Seed treatment with sodium hypochlorite (NaOCl) solutions is known for reducing losses in germination caused by fungus. It has been revealed that a seed treatment with NaOCl caused changes in seed metabolism that influenced germination13. However, the effects of NaOCl on germination may be positive or negative. Some authors reported that NaOCl either enhances or inhibits seed germination14,15. On the other hand, some authors reported that NaOCl inhibited the rate of germination but not the total germination16,17. These differences in results might be due to differences in the duration of treatment or concentration used18. Therefore, these studies suggest that some weed seeds require a specific immersion time in NaOCl for releasing dormancy.

Various studies have evaluated the role of NaOCl in breaking weed seed dormancy19,20,21,22. These studies indicated that germination increased with increasing lengths of exposure of weed seeds to NaOCl, but up to certain limits. The immersion of weeds seeds in NaOCl made the seeds more sensitive to the exogenous GA3 application, light, or both23. Treatment of NaOCl released seed dormancy of Avena fatua L. possibly by modifying the properties of the hull and seed coat membranes, or by increasing the permeability of the seed to oxygen22.
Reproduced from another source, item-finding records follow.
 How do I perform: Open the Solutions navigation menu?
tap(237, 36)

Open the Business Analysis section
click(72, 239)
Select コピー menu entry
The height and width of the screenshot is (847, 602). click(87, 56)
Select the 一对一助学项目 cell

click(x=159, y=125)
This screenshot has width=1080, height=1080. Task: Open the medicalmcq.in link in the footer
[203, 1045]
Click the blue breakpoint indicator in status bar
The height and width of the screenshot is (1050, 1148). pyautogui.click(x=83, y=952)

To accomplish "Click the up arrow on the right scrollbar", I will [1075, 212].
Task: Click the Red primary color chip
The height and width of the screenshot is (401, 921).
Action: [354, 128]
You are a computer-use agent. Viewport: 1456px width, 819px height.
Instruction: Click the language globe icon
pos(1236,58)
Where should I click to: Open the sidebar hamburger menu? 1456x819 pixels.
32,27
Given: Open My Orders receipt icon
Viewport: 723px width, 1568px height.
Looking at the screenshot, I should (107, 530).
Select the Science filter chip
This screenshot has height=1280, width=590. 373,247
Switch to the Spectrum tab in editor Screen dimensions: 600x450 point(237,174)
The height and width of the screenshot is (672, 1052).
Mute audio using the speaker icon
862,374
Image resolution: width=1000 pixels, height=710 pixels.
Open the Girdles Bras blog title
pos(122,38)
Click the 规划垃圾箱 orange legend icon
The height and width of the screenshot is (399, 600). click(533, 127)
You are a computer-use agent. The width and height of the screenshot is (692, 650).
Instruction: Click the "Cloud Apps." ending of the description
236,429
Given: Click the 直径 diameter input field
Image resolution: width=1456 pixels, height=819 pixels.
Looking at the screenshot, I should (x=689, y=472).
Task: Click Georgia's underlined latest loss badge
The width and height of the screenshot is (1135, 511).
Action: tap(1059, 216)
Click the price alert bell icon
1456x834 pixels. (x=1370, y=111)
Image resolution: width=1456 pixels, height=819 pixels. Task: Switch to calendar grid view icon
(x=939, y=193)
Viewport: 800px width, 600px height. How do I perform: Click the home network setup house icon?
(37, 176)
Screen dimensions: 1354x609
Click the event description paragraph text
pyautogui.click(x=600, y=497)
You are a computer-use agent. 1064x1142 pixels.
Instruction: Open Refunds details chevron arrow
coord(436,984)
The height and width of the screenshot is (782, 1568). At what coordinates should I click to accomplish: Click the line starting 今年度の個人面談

Seed germination is an important phenomenon because the successful establishment of weeds depends on the ability of their seeds to germinate7. Various environmental factors influence weed seed germination, for example, germination dependent upon temperature, as the emergence rate is closely correlated with soil temperatures24,25. Light is another major factor influencing seed germination. Some weeds require light for germination and others prefer darkness for germination7. Evidence related to the ability of weed seeds to germinate at various soil depths has also been widely reported26,27. The optimum environmental conditions, like temperature and light, necessary for germination vary considerably, depending on weed species28,29,30,31. A better understanding of the germination and dormancy of B. tournefortii will aid in predicting its potential behavior as it spreads into new areas of Australia. Furthermore, information on the dormancy mechanism of B. tournefortii seeds would be useful in developing effective control measures.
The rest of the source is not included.